RSAParameters and DSAParameters
The RSA and DSA classes will export
and import using these classes, as well as to and from Xml.
This implementation will handle both, so you can export
and import both RSA and DSA keys between the desktop
and the device. There is a bunch of bit flipping involved
to do this.
RSACryptoServiceProvider
This class does a lot. 1st I made sure
that it could encrypt and decrypt data between the WS. Along
with the key flippings, the resulting ciphered data also
had to be reversed. After that, I could encrypt on the device
and decrypt on the WS, and vice versa.
DSACryptoServiceProvider
Similar to RSA above, except DSA can
only be used for signing. This one had a different blob
format then RSA which required me to export the key twice
to get all info for private keys. Also, the full framework
exports a derived parameter 'J' which I recreated by pilfering
a Mono BigInteger class. Also the resulting signature had
to be byte flipped twice (in sections) to get it to work
with the full framework.
RSAPKCS1KeyExchangeFormatter
and RSAPKCS1KeyExchangeDeformatter
These are just thin wrappers over
RSA, that do encryption and decryption of session keys.
I tested by creating a session key on the device, using
my RSAPKCS1KeyExchangeFormatter , and sending the result
to the WS to use its RSAPKCS1KeyExchangeDeformatter and
create a session key from it; and vice versa. The keys exchanged
matched byte for byte. NOTE the full framework has OAEP
(instead of PKCS1) versions of these as well. I do not know
if the CE CryptoApi can do OAEP?
RSAPKCS1SignatureFormatter
and RSAPKCS1SignatureDeformatter
Same as the above, but instead of encryption
and decryption, it calls SignHash and VerifyHash on the
RSACryptoServiceProvider.
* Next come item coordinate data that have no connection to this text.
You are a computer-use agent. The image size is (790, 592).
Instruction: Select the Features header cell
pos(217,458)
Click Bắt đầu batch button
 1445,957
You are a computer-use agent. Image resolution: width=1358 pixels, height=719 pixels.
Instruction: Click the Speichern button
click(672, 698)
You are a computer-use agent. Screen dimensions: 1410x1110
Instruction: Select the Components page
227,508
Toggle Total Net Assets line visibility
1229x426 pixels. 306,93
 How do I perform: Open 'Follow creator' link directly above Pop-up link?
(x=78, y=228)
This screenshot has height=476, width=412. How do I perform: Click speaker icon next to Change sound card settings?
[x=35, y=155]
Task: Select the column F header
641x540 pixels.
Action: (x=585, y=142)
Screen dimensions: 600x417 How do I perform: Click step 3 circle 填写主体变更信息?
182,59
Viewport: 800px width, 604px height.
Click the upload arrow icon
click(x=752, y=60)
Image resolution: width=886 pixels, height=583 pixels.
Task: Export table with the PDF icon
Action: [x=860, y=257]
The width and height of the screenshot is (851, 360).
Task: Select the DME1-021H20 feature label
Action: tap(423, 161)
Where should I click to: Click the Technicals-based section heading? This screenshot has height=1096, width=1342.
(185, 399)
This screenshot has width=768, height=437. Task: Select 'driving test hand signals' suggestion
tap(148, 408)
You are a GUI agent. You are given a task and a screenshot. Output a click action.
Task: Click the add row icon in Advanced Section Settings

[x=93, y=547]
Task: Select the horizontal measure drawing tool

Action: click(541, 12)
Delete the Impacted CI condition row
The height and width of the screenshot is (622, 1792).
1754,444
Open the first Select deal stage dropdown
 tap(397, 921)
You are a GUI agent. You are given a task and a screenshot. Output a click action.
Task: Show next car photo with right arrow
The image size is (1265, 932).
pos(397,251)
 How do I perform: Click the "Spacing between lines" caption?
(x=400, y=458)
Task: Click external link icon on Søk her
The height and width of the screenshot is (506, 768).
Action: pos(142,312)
This checked out on both the desktop
and device as well.
DSASignatureFormatter
and DSASignatureDeformatter
Same as the above SignatureFormatter,
but for DSA instead of RSA.
Diffie-Hellman
The full framework does not have Diffie-Hellman,
but the PROV_DSS_DH provider type on CE seems to. This is
used for key agreement, as opposed to key exchange with
RSA above. In RSAPKCS1KeyExchange, the session key was encrypted
and sent over the wire. In key agreement, the session key
is derived by both parties and never transferred over the
wire. So that if I have my private key and your public key,
and you have your private key and my public key, then we
can both derive the same session key to exchange info, without
actually having to exchange the session key so that somebody
could compromise it. Pretty cool! NOTE DH is compromised,
if either of the private keys is acquired.